Hillary Clinton, cette femme de haut vol

Par Philippe Paquet Publié le - Mis à jour le

International

On reproche volontiers aux responsables politiques américains de méconnaître le monde qu’ils prétendent pourtant gouverner, et non sans raison puisqu’il n’y a pas si longtemps, la moitié au moins des membres du tout-puissant Congrès, à Washington, n’avaient pas de passeport. On ne saurait adresser pareille critique à Hillary Clinton.

La secrétaire d’Etat, qui est entrée en fonction en janvier 2009, après l’élection de Barack Obama, vient en effet de battre discrètement tous les records : en visite à Riga, le 28 juin dernier, elle inscrivait, avec la Lettonie, un centième pays au catalogue des destinations de ses voyages officiels. Actuellement en tournée en Asie, Mme Clinton a encore allongé la liste en s’arrêtant en Mongolie et au Laos, initiatives au demeurant sans précédent pour un chef de la diplomatie américaine.
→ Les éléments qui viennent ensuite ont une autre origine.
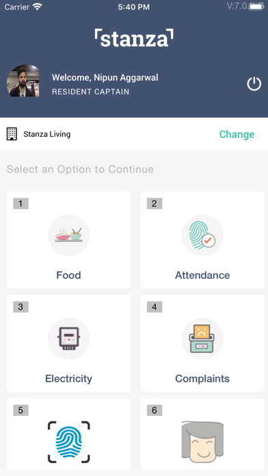Tap the Attendance fingerprint icon
Image resolution: width=268 pixels, height=476 pixels.
click(x=202, y=235)
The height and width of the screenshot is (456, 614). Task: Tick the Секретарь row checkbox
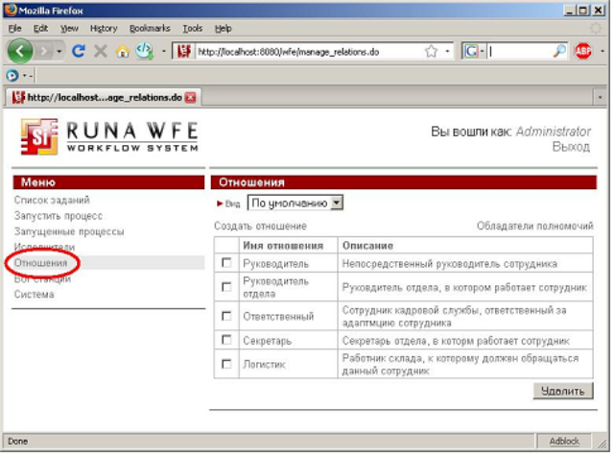[226, 341]
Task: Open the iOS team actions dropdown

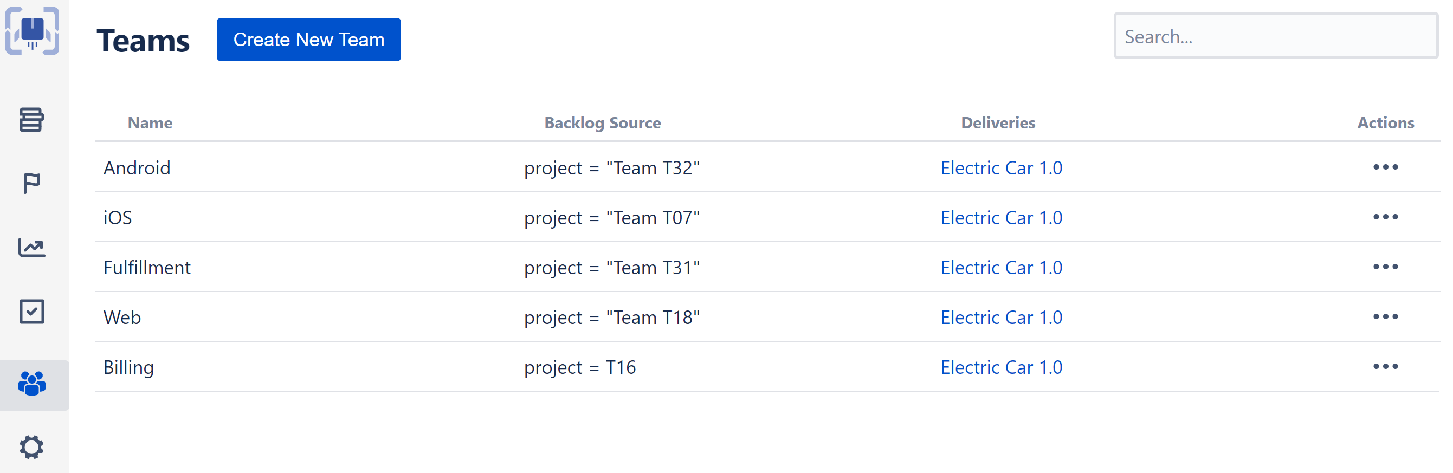Action: (x=1386, y=217)
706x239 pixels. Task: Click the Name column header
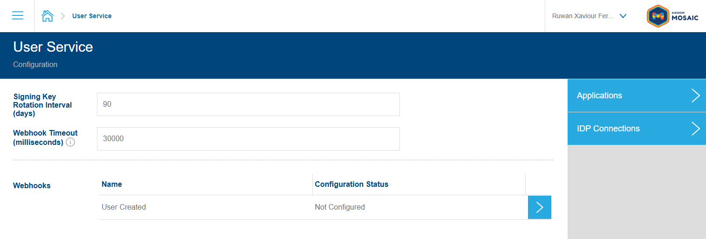pyautogui.click(x=112, y=184)
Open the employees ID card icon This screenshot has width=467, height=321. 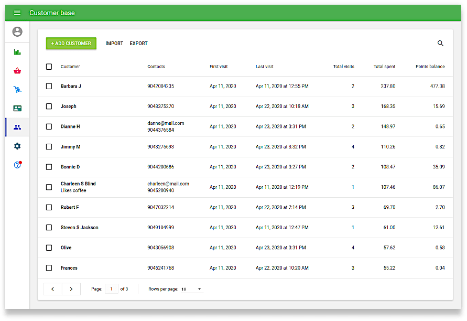[17, 109]
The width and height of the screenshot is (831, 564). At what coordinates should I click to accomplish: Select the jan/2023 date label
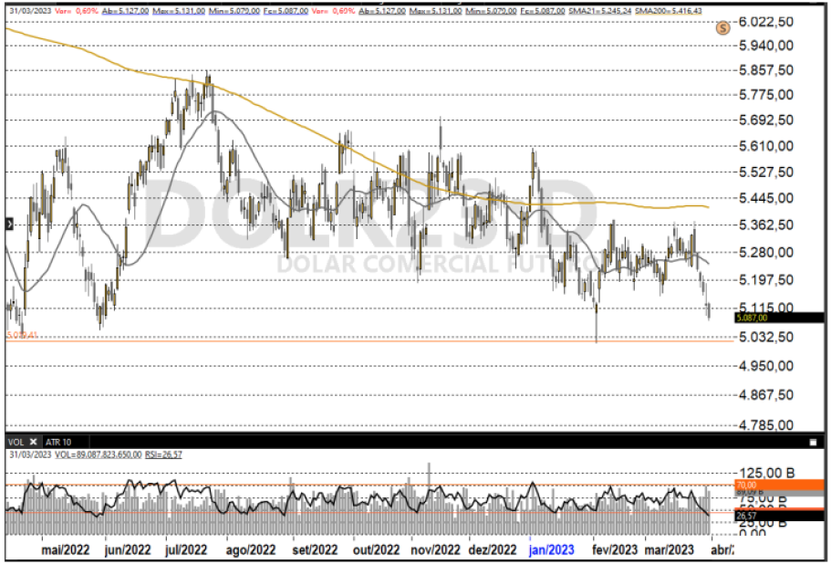[553, 550]
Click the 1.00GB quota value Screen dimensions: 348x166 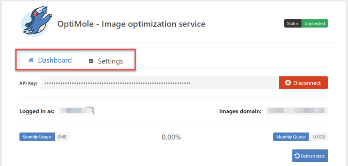318,137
Aucun des soixante-six prédécesseurs de Mme Clinton à la direction du ministère américain des Affaires étrangères, de Thomas Jefferson à Condoleezza Rice, n’a fait mieux. Il est vrai que les secrétaires d’Etat n’ont commencé à se rendre à l’étranger qu’en 1866, et encore pas bien loin : William Henry Seward, vingt-quatrième titulaire du poste, fit alors un saut de puce aux îles Vierges, à l’époque une colonie danoise.

Le département d’Etat se plaît, sur son site Internet, à comptabiliser les exploits de sa patronne. Au 28 juin, les déplacements d’Hillary Clinton totalisaient 816 839 miles (soit : 1 314 574 km), parcourus moyennant 1 776 heures de voyage (soit 74 jours à planer au septième ciel à bord d’un Boeing 757 spécialement aménagé). La secrétaire d’Etat a passé 339 jours loin de chez elle (et de Bill), forgeant ici des alliances ou des partenariats, s’efforçant là de réconcilier des ennemis irréductibles, saluant ici et là des soldats américains, des investisseurs, des évangélistes, etc.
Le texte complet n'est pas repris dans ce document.